- First clone and go to the repository:
git clone https://github.com/adrianomartinelli/CBM_project1.git
cd CBM_project1
- Then download the small data file.
wget -r -np -nH --cut-dirs=3 -R "index.html*" https://public.bmi.inf.ethz.ch/teaching/cbm1_2019/project1/data_small/ && cd data_small && gunzip *.gz && cd ..
- Optionally, download the big data file.

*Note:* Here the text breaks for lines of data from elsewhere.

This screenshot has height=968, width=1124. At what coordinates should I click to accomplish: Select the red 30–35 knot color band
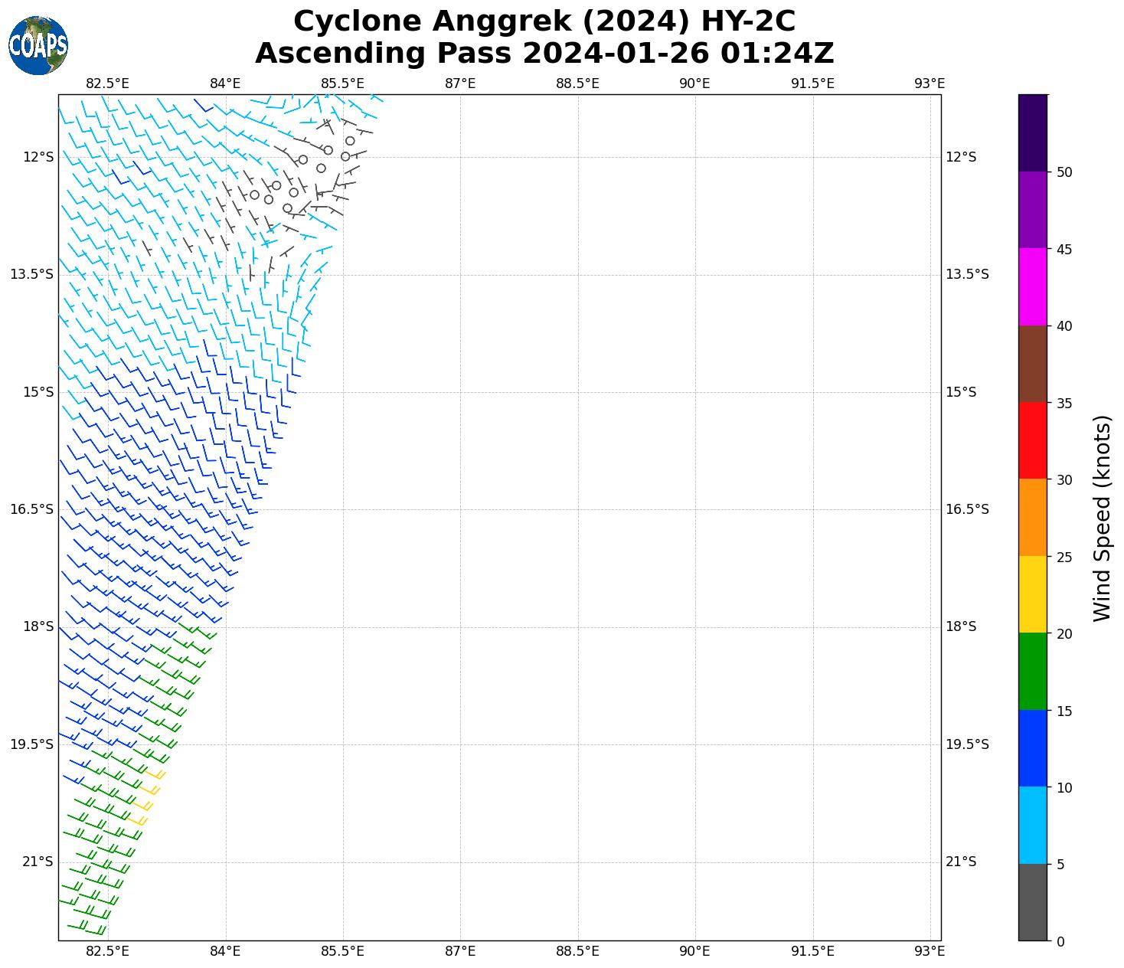1032,440
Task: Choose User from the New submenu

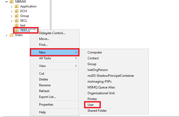Action: click(x=91, y=105)
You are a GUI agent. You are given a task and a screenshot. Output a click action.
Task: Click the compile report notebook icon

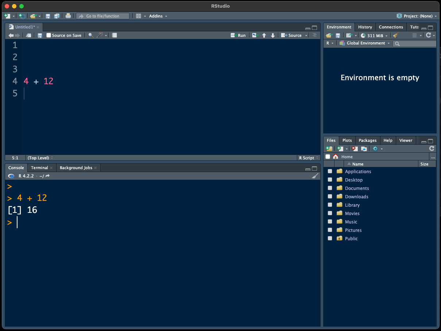[x=115, y=35]
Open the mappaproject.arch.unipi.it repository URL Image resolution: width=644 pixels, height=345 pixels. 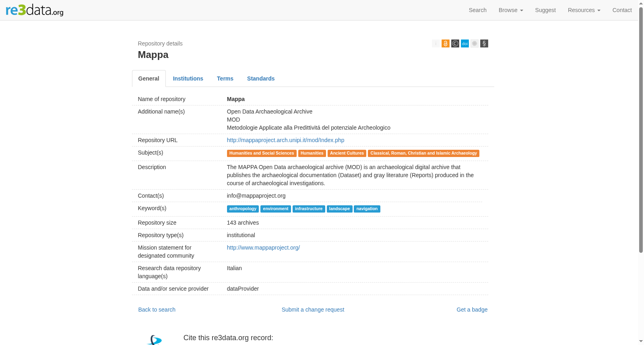coord(285,140)
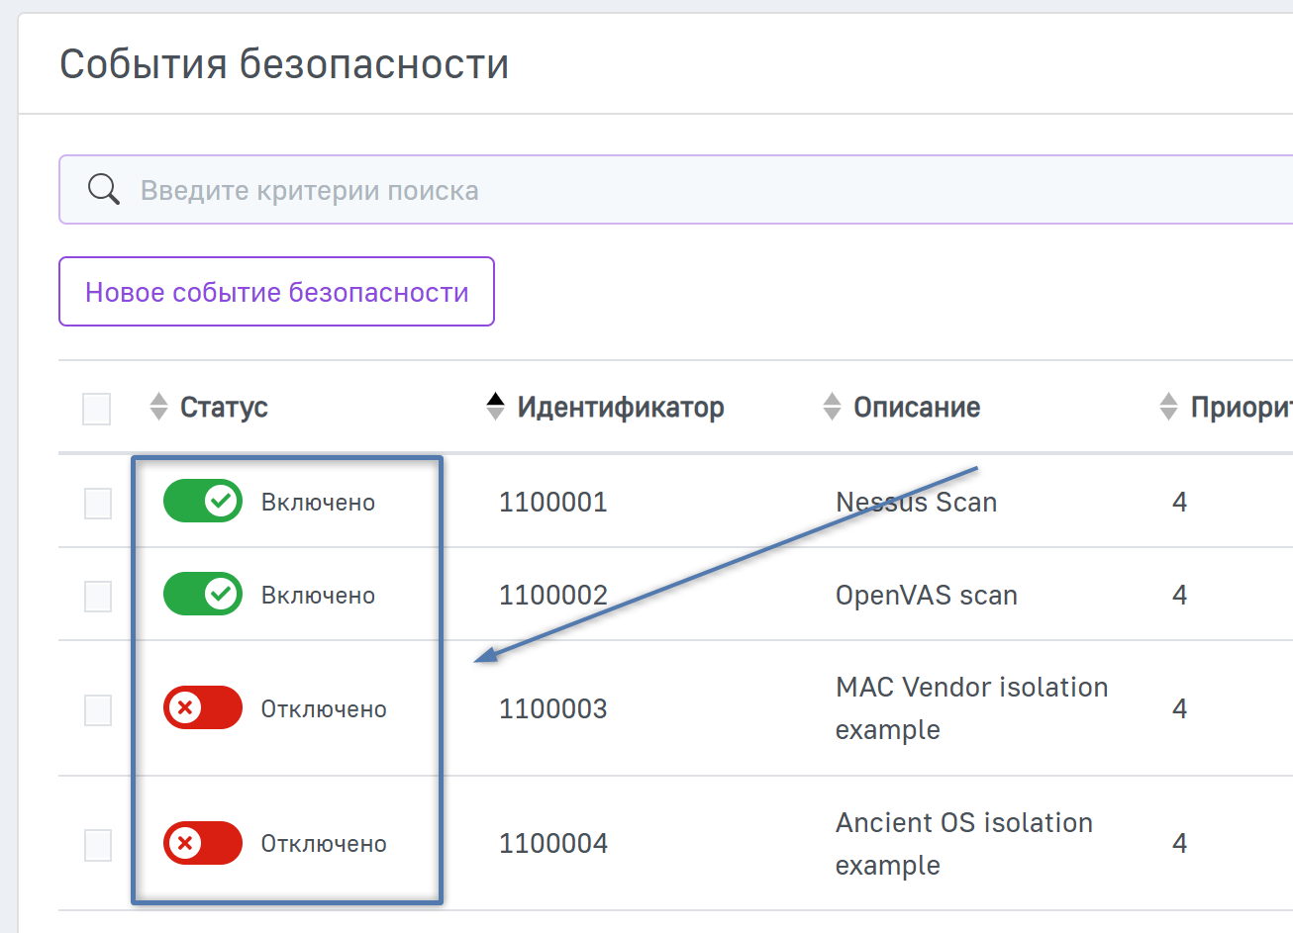Image resolution: width=1293 pixels, height=933 pixels.
Task: Select checkbox for event 1100002
Action: pyautogui.click(x=98, y=597)
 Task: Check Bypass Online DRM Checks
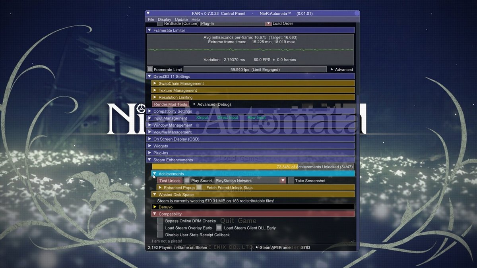161,221
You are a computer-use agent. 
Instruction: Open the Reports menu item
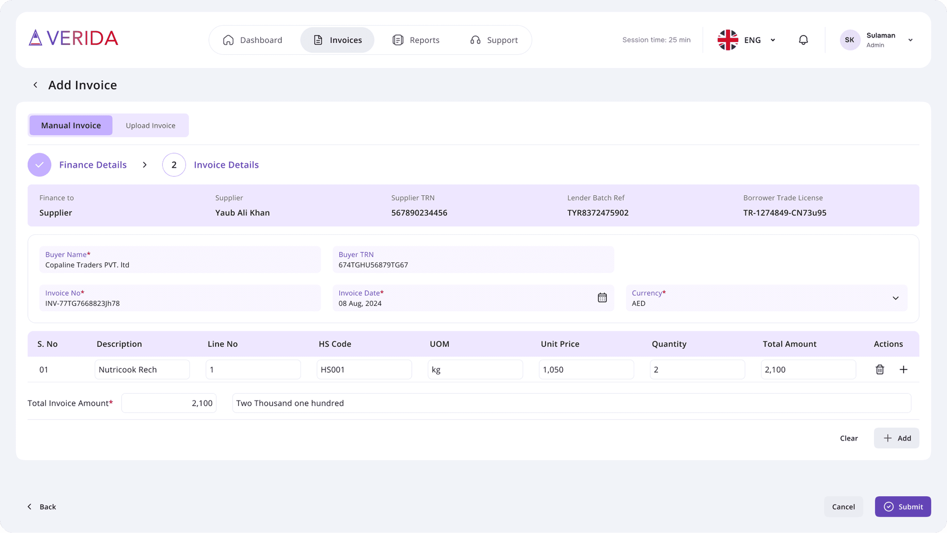tap(416, 40)
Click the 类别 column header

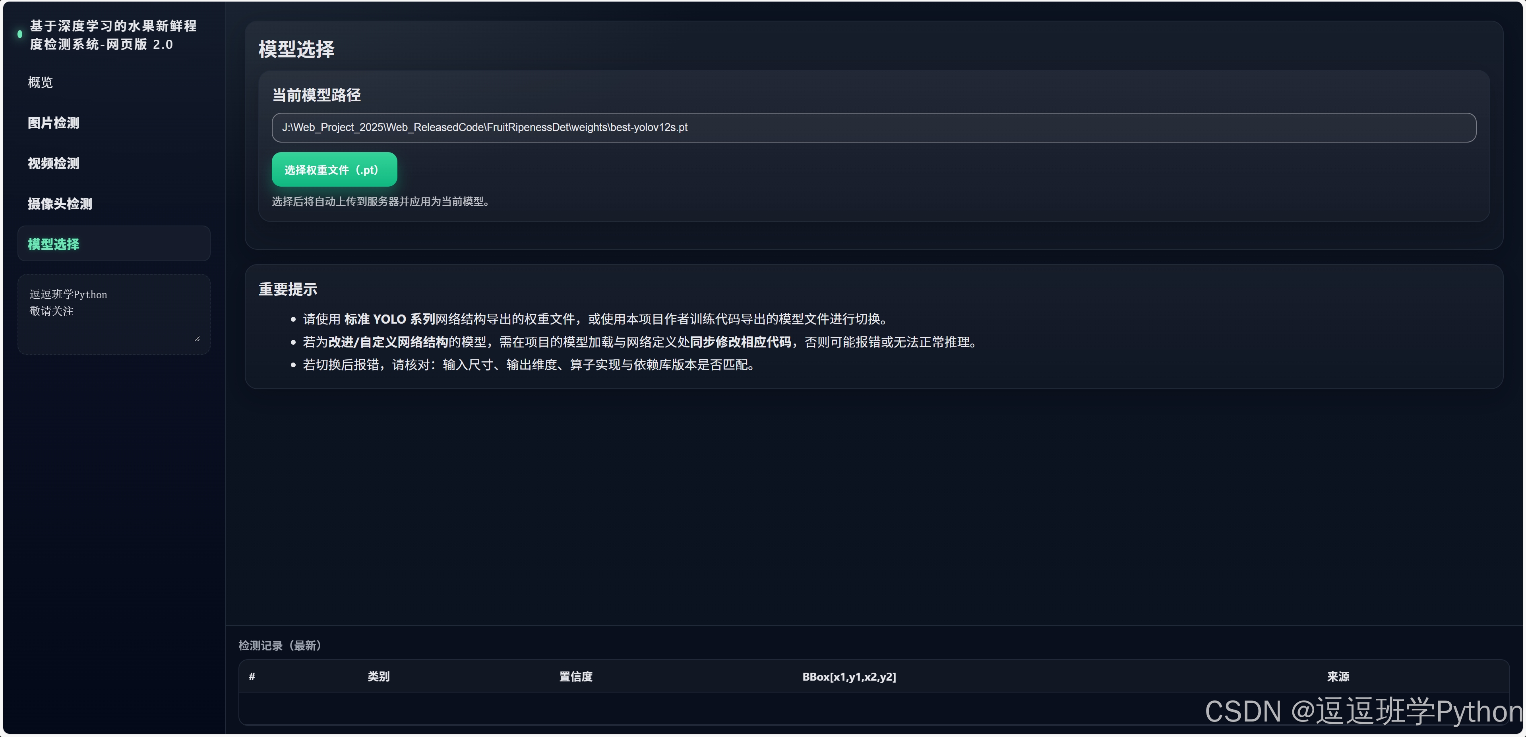[x=379, y=676]
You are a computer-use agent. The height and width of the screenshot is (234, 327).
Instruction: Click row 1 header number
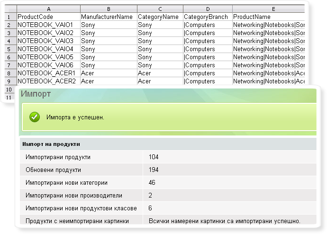9,17
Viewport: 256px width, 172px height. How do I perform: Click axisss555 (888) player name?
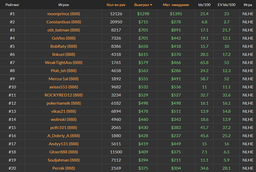point(64,87)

wget -r -np -nH --cut-dirs=3 -R "index.html*" https://public.bmi.inf.ethz.ch/teaching/cbm1_2019/project1/data/ && cd data && gunzip *.gz && cd ..
-
To run the mapping for the small data file, use the following: main_time.py --genome ./data_small/genome.chr22.5K.fa --read1 ./data_small/output_tiny_30xCov1.fq --read2 ./data_small/output_tiny_30xCov2.fq --outpath result.sam --k 16
-
Please adjust the paths accordingly to run other genomes or pair-end reads for big data file. The mapping parameters are optimized for the small data file.
-
NOTE: The code works perfectly for the small dataset. For the large dataset, the read mapping is rather slow. We build the genome index in about 200 seconds for k-mers of length 16 and map 100 reads in 5 sec. This may be improved by parameter tuning. For example increase k (from terminal) or max_distance (in script).